Compulsive or problem gambling is an obsession that takes over the gambler’s life. It’s no longer just a desire to gamble. It becomes a real physical and psychological need. Everything takes a backseat to the compulsion to gamble. Family, job, friends, finances, health – all are relegated to the background as the compulsive gambler becomes increasingly more fixated on – and in deeper trouble because of – gambling.
National Council on Problem Gambling – One place to start is to check out the resources available through the National Council on Problem Gambling. You can check out information for your problem gambler spouse, or get your spouse involved in the research with you. Go to the NCPG website or call their toll-free number at 1-800-522-4700.
The NCPG site also has links to help by state, including counseling, treatment, self-help and support groups. In California, for example, there are listings and links for the California Council on Problem Gambling, Gamblers Anonymous, Gam-Anon, First Step to Change Online Workbook, California Office of Problem Gambling, diagnostic screen for gambling problem and problem gambling criteria (which do not take the place of a face-to-face evaluation with a trained clinical professional), National Certified Gambling Counselor (NCGC) Directory, inpatient residential treatment locator, other links, literature catalog, and real stories.
You can also research psychiatrists, psychologists and other clinical professionals who are licensed and specialized in treating individuals with problem or compulsive gambling. Some problem gambling spouses may be more motivated to begin treatment through this means, while others may go to a residential or outpatient gambling treatment program and then augment it with continuing counseling upon completion of a formal treatment program.
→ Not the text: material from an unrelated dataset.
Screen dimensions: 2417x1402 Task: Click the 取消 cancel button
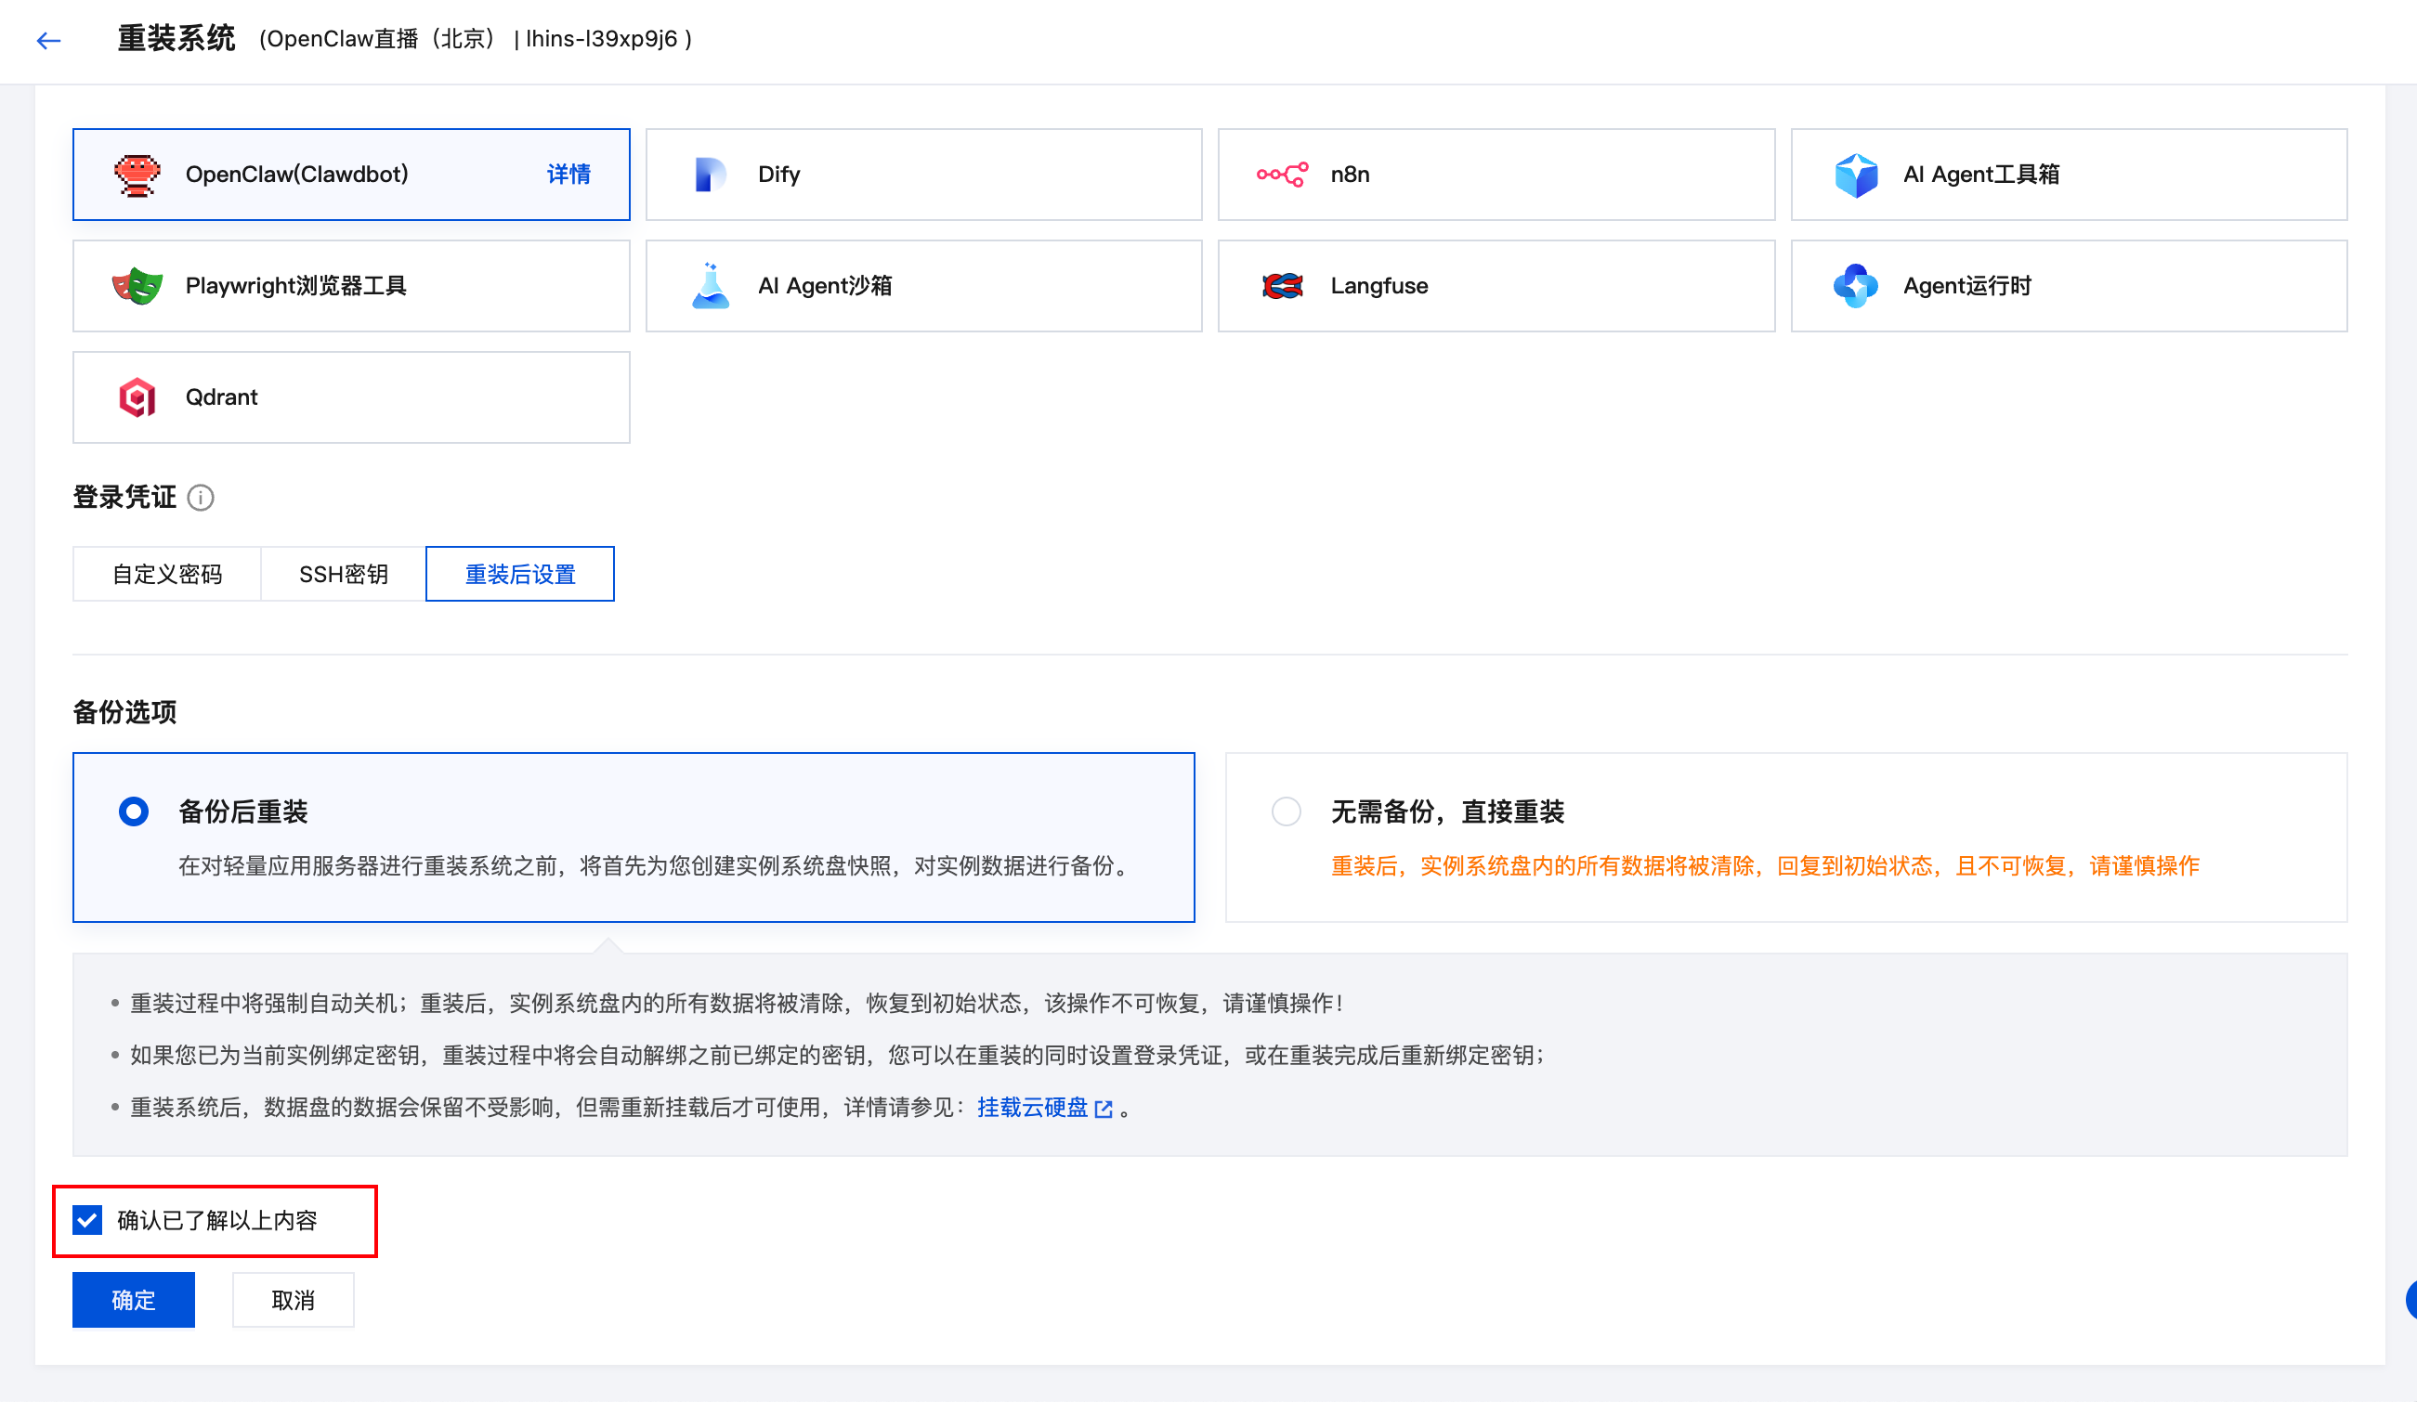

Ask for referrals to counselors and seek help to find the best "fit" for your problem gambling spouse. Again, while you cannot force your spouse into treatment for problem gambling, it’s important to be ready to help with your support and encouragement when he or she is ready and willing to accept treatment.
Substance Abuse and Problem Gambling
Since a great number of problem gamblers also have substance abuse problems – alcohol, drugs, or both – it may be that your problem gambler spouse needs dual diagnosis treatment. If this is the case, look for a treatment program that can handle both simultaneously.
Check out the Treatment Facility Locator maintained by the Substance Abuse and Mental Health Services Administration (SAMHSA) or call their toll-free treatment referral helpline at 1-800-662-HELP. The site also has listings of state substance abuse agencies you can contact for additional help and resources.
When to Start
If you’ve been bailing out your problem gambling spouse – either by financial assistance, lying to friends, employer and family members, denying there’s a problem, making excuses to justify your own actions – the time to start to change your behavior is now.
Bottom line: you have to just say no to bailing out your problem gambler spouse before anything is going to get better. In the long run, while it may seem difficult at present to see how your life with the problem gambler can change, the fact is that you owe it to yourself and other members of your family to begin the process now.
You can’t change someone who doesn’t want to change. But you can do something to heal yourself and bring peace to the family. Through support of Gam-Anon and other self-help groups, you can find a way out of the morass that your problem gambler spouse’s behavior has caused. No need to suffer in silence, blaming yourself for your constant to-the-rescue actions bailing out your spouse who continues to gamble. Reach out and ask for help, for help is readily available to you.